Conservation Threats and Actions Needed

  • Resources information collections needs
    • Threat: Species requirements may be misunderstood because of speciation question.
    • Action Needed: Conduct a full genetic analysis to understand the relationship with western long-eared bats and to determine species identification traits.
    • Threat: Better understanding of habitat requirements is needed.
    • Action Needed: Conduct research to understand habitat relationships, including year-round roosting requirements.
    • Threat: Lack of adequate information on threats.
    • Action Needed: As better population distribution is obtained, assess threats that may exist.

See the Climate vulnerability section for information about the threats that climate change poses to this species.

Preventing conflict

For some people bats don't present a problem. For others, bats can be a worry, especially when they become unwanted guests in an attic, inside a wall of a home, or inside the home itself.

Unlike rodents, bats only have small teeth for eating insects, so they do not gnaw holes in walls, shred material for nests, chew electrical wiring, or cause structural damage to buildings.
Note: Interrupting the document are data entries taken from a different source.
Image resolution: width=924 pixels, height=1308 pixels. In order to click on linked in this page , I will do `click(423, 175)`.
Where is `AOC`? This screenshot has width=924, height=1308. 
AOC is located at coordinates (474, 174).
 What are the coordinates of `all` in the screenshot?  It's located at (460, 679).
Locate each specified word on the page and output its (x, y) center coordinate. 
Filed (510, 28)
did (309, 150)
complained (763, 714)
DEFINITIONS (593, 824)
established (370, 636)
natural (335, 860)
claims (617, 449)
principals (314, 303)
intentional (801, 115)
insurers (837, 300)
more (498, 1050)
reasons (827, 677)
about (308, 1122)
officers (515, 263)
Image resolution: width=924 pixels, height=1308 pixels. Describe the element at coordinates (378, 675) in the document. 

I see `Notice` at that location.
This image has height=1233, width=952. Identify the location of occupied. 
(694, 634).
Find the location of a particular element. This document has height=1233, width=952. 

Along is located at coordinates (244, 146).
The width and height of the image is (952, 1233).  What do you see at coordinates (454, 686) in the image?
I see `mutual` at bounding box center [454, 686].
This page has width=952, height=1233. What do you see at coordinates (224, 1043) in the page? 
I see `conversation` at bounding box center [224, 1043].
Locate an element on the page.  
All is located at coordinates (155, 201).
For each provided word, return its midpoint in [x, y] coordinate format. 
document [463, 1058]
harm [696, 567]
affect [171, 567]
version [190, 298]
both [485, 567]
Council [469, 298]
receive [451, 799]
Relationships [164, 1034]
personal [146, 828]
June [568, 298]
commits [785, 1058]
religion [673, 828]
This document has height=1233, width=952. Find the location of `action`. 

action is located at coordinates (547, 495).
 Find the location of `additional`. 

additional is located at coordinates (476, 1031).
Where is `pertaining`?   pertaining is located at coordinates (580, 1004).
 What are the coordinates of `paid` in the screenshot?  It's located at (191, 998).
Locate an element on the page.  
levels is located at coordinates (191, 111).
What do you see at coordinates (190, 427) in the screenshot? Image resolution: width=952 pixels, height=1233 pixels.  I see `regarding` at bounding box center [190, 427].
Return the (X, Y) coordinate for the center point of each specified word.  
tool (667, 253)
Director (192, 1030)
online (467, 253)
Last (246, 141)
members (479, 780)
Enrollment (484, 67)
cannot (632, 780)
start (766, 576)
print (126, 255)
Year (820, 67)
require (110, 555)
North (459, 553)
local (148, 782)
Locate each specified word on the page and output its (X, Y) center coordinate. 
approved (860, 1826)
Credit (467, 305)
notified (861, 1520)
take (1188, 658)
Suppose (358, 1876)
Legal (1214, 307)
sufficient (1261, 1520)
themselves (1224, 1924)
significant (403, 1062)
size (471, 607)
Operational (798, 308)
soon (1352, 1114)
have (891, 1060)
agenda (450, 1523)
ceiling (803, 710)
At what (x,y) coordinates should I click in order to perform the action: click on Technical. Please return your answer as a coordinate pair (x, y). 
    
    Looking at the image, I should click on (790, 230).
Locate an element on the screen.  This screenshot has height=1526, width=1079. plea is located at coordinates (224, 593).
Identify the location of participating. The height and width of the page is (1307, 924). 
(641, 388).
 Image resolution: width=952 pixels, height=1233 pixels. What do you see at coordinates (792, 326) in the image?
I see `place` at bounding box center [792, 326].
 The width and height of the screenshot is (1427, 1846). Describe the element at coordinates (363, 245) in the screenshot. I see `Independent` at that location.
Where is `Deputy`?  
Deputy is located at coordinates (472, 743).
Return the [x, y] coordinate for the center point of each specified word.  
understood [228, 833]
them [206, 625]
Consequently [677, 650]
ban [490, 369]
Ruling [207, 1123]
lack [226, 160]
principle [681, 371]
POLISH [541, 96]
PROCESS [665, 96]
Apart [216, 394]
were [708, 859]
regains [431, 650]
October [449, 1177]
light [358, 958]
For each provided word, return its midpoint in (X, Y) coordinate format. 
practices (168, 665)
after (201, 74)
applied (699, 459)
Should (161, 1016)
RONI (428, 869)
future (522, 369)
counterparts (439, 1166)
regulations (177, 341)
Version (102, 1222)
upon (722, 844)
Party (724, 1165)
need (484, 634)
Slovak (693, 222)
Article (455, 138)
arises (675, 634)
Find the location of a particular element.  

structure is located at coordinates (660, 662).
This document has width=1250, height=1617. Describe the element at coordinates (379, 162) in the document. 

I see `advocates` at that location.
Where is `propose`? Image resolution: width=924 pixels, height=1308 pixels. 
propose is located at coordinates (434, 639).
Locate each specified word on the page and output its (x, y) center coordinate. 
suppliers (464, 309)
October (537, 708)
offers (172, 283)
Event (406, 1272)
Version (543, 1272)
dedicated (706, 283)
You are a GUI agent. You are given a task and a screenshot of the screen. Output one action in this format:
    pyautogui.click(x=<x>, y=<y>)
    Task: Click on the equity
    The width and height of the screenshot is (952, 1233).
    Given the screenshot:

Damage caused by bats is usually minimal, but they can be noisy and alarming, and the smell of bats and their droppings can be offensive. It is possible to learn to coexist with bats, and to benefit from their presence.​ Learn more on our Living with Wildlife: Bats webpage. 



Chatwin, T. 2004. Keen's long-eared myotis. British Columbia Ministry of Water, Land & Air Protection, Surrey, B.C.

COSEWIC. 2003. COSEWIC assessment and update status report on Keen’s long-eared bat Myotis keenii in Canada. Committee on the Status of Endangered Wildlife in Canada, Ottawa, Ontario.

Hayes, G. and G. J. Wiles. 2013. Washington bat conservation plan. Washington Department of Fish and Wildlife, Olympia, Washington.